Se hizo el silencio en el laboratorio.

—Doctor Frock, usted dijo que transcurrieron dos días entre la apertura de las cajas y el primer asesinato. Después, otro más hasta el segundo asesinato. Han pasado tres días desde entonces.

—Continúe —dijo Frock.

—Se me ocurre que la criatura puede estar desesperada a estas alturas. Los efectos que las hormonas del tálamo obran en la bestia ya se habrán desvanecido. Al fin y al cabo, esas hormonas cerebrales son un pobre sustituto de la planta. Si usted tiene razón, el animal debe de ser casi como un drogadicto incapaz de conseguirse un chute. La actividad de la policía lo ha mantenido aplacado. La cuestión es ¿cuánto tiempo más podrá esperar?

—Dios mío —susurró Frock—. Son las siete. Hemos de avisarles para que suspendan la inauguración, Margo. De lo contrario, tal vez se avecine un espantoso desastre.

Se precipitó hacia la puerta e indicó a Margo que lo siguiera.

TERCERA PARTE

El Que Camina A Cuatro Patas

42

A medida que se acercaban las siete, una confusión de taxis y limusinas se formaba ante la entrada oeste del museo. Personas vestidas con elegancia se apeaban con cautela; los hombres ataviados con esmóquines casi idénticos, las mujeres con pieles.
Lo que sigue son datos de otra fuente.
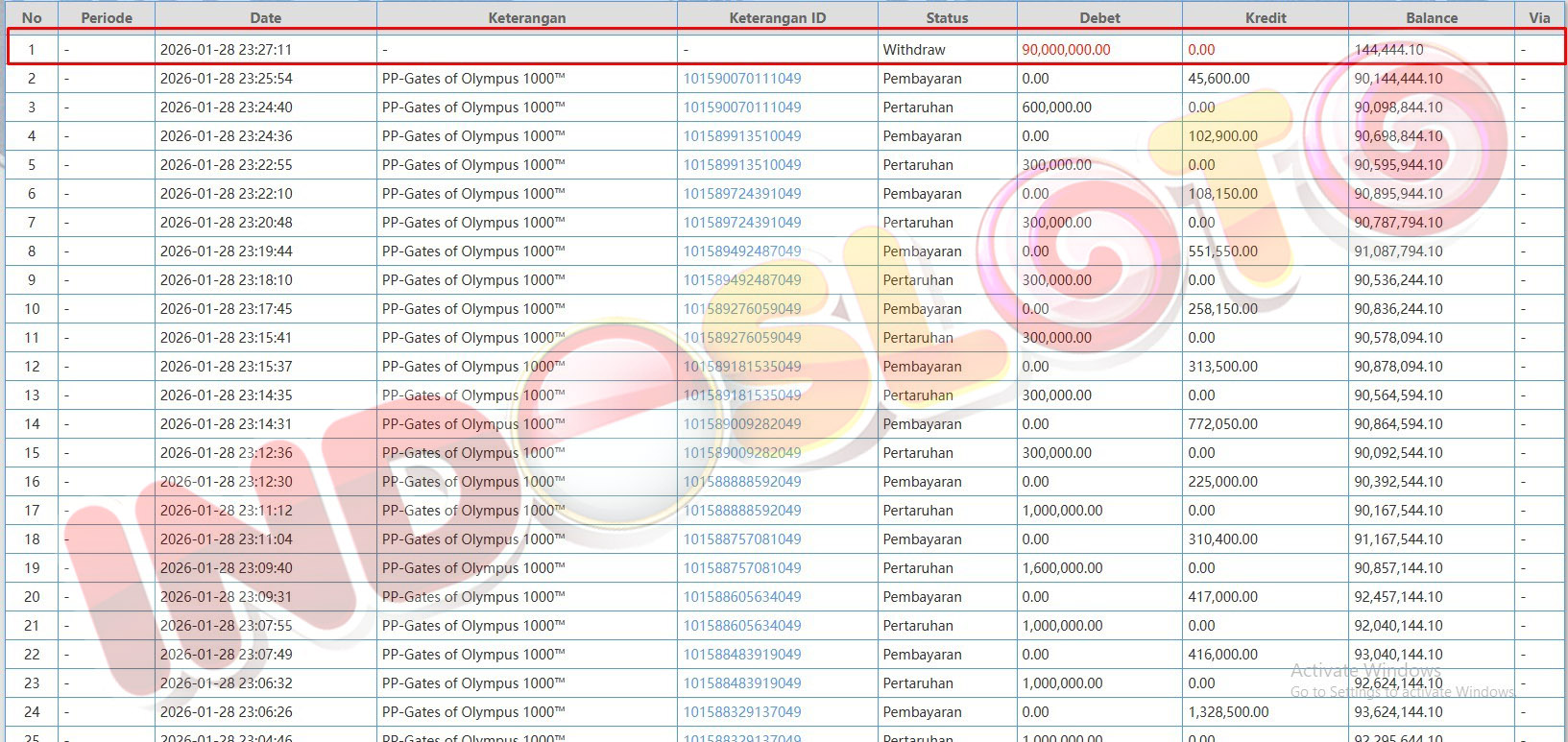
Task: Click ID 101589492487049 in row 8
Action: 742,251
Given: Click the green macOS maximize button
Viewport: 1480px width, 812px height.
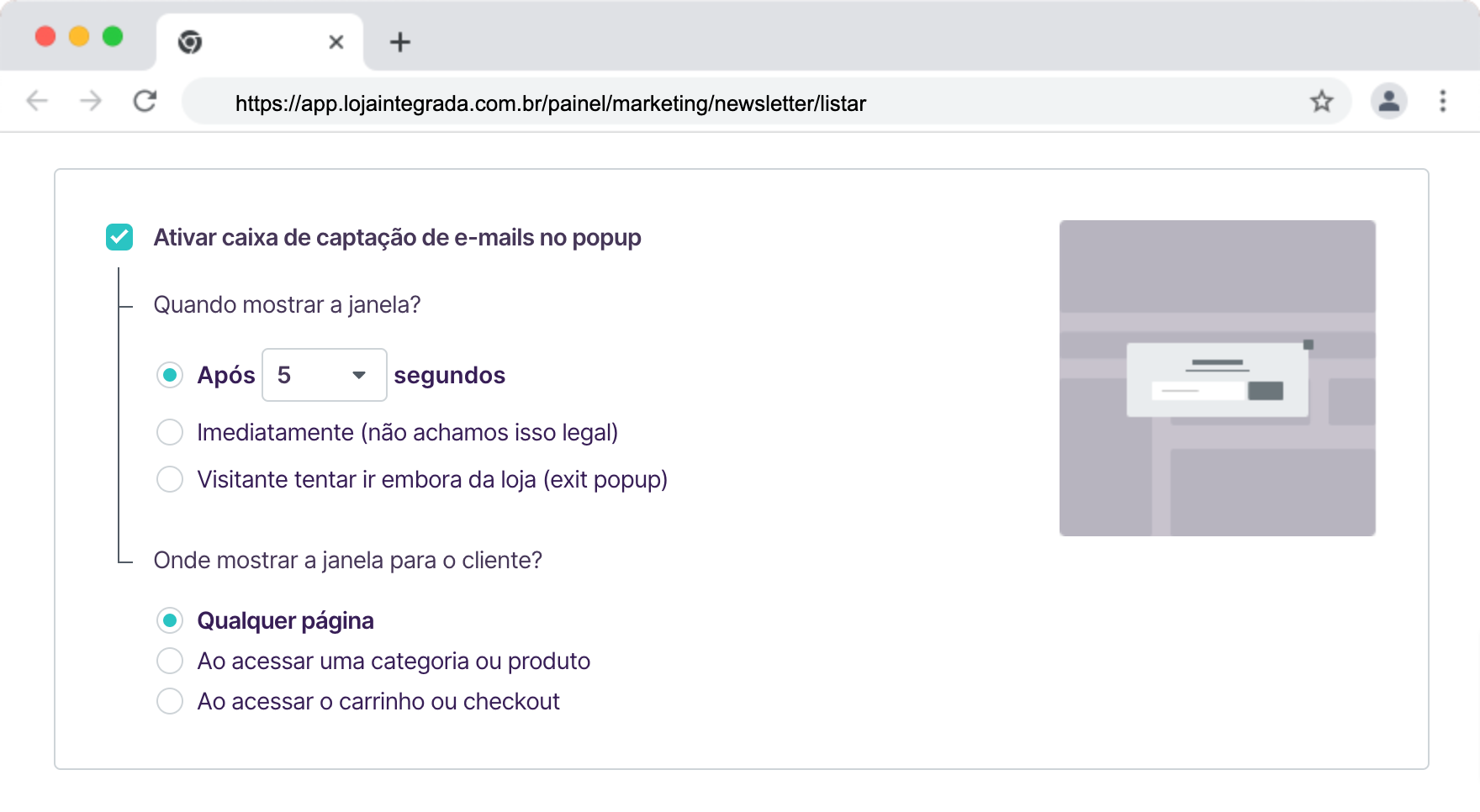Looking at the screenshot, I should (x=113, y=36).
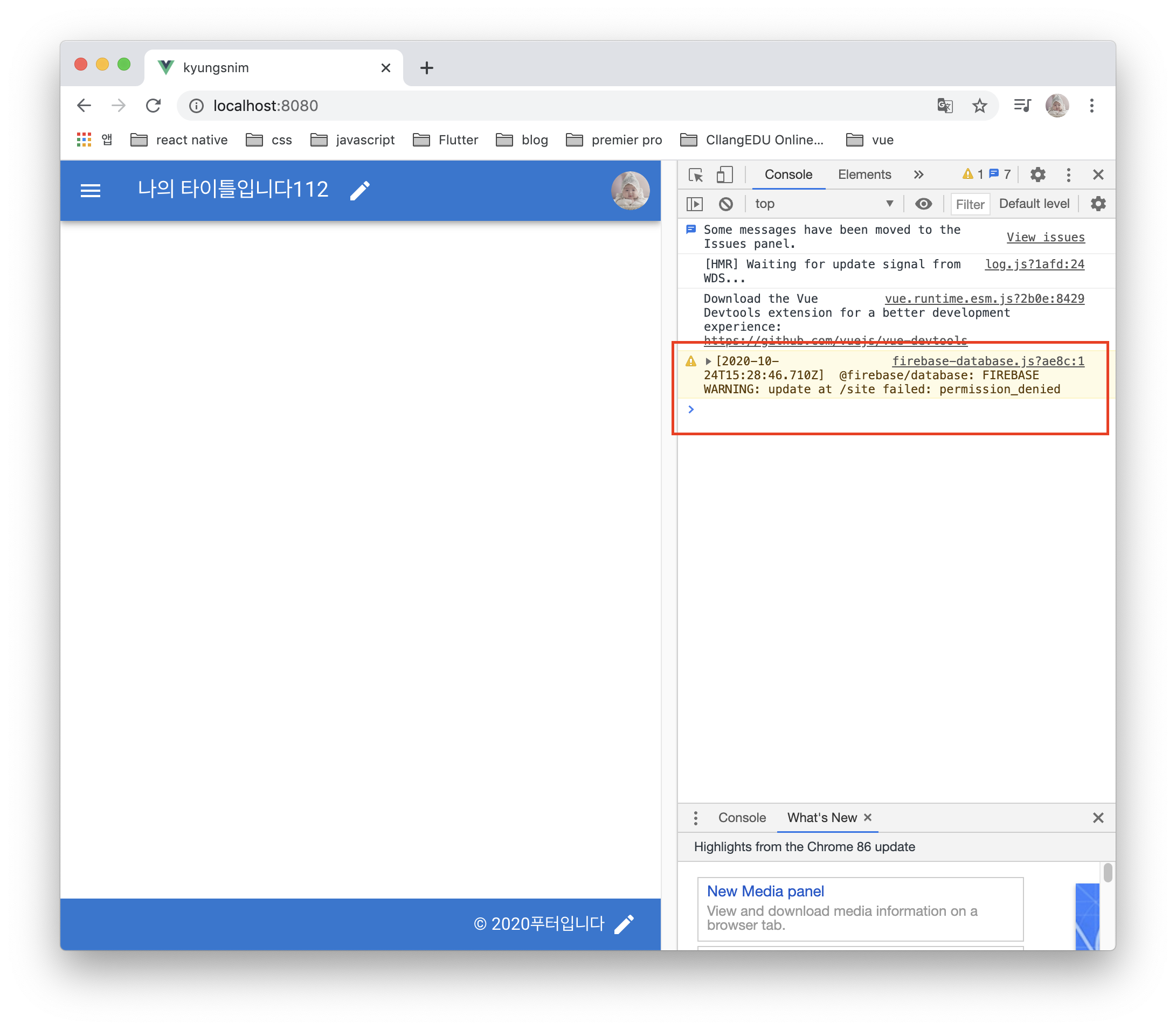Switch to the Elements tab
The image size is (1176, 1030).
pos(864,175)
Se abrían paraguas cuando los invitados avanzaban presurosos por la alfombra roja hacia la marquesina del edificio, con el fin de evitar la insistente lluvia que ya había convertido las aceras en ríos y las cunetas en torrentes.
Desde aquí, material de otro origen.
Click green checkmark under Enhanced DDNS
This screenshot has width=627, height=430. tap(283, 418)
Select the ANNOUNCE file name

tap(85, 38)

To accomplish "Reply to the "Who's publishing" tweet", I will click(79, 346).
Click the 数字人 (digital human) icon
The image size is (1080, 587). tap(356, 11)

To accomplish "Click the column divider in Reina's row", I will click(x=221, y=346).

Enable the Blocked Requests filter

En el interior, la Gran Rotonda, acostumbrada al silencio a una hora tan avanzada, resonaba con los ecos de miles de zapatos caros que cruzaban su extensión de mármol entre las hileras de palmeras que conducían al Planetario. La sala albergaba altísimos tallos de bambú adornados con ramos de orquídeas y sostenidos por maceteros guarnecidos con luces violetas.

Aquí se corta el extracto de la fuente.